((

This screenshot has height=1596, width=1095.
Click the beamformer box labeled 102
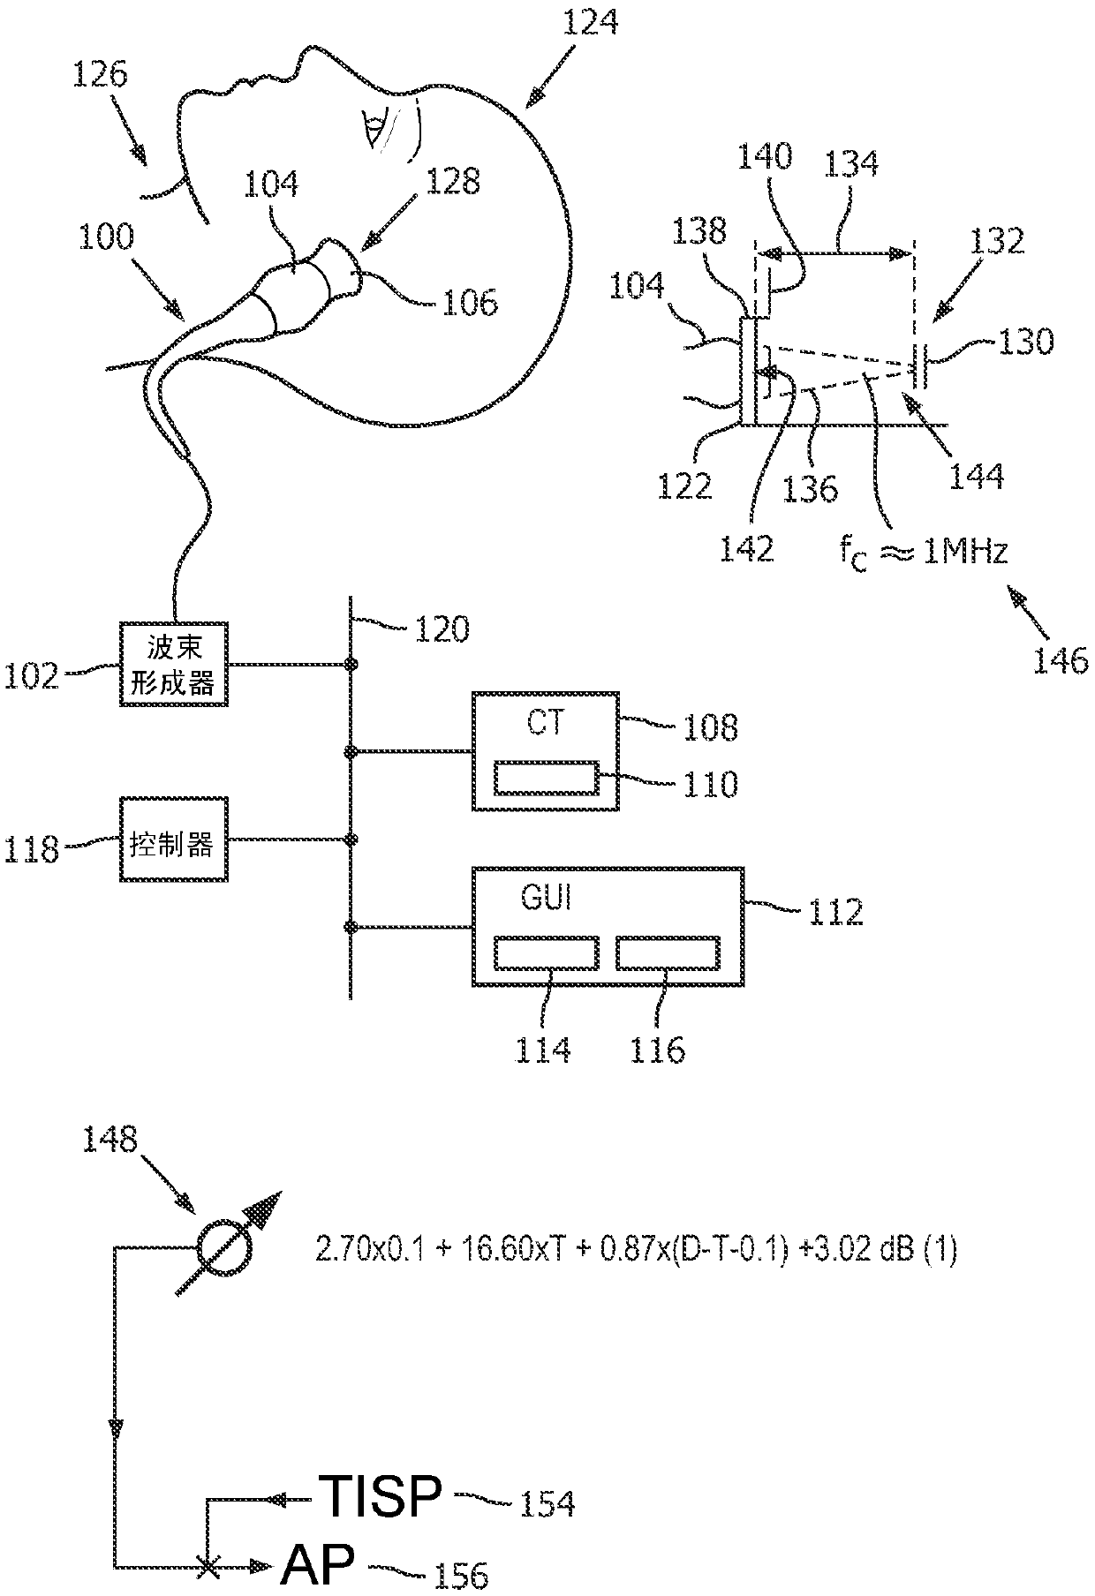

))
((

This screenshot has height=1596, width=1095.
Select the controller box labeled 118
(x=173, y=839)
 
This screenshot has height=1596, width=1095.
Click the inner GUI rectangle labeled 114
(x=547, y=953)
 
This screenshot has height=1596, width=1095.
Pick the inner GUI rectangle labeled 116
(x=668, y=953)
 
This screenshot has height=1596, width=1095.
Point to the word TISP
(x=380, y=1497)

))
((

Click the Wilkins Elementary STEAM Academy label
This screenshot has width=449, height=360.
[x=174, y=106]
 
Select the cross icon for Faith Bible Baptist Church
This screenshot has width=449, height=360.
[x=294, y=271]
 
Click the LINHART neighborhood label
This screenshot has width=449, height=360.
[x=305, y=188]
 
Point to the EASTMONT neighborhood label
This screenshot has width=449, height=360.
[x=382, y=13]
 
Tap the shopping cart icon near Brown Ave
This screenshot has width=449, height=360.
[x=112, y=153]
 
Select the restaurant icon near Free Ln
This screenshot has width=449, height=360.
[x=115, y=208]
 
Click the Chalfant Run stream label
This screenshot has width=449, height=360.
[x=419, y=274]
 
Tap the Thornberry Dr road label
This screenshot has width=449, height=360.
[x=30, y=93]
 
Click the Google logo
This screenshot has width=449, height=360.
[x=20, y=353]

))

» Wat je doet
Schrijf de regels letterlijk over, te beginnen bij de regel met "Select the restaurant icon near Free Ln" en eindigend bij de regel met "[x=20, y=353]". Neem beide regels mee.

» Uitgewerkt antwoord
Select the restaurant icon near Free Ln
This screenshot has width=449, height=360.
[x=115, y=208]
 
Click the Chalfant Run stream label
This screenshot has width=449, height=360.
[x=419, y=274]
 
Tap the Thornberry Dr road label
This screenshot has width=449, height=360.
[x=30, y=93]
 
Click the Google logo
This screenshot has width=449, height=360.
[x=20, y=353]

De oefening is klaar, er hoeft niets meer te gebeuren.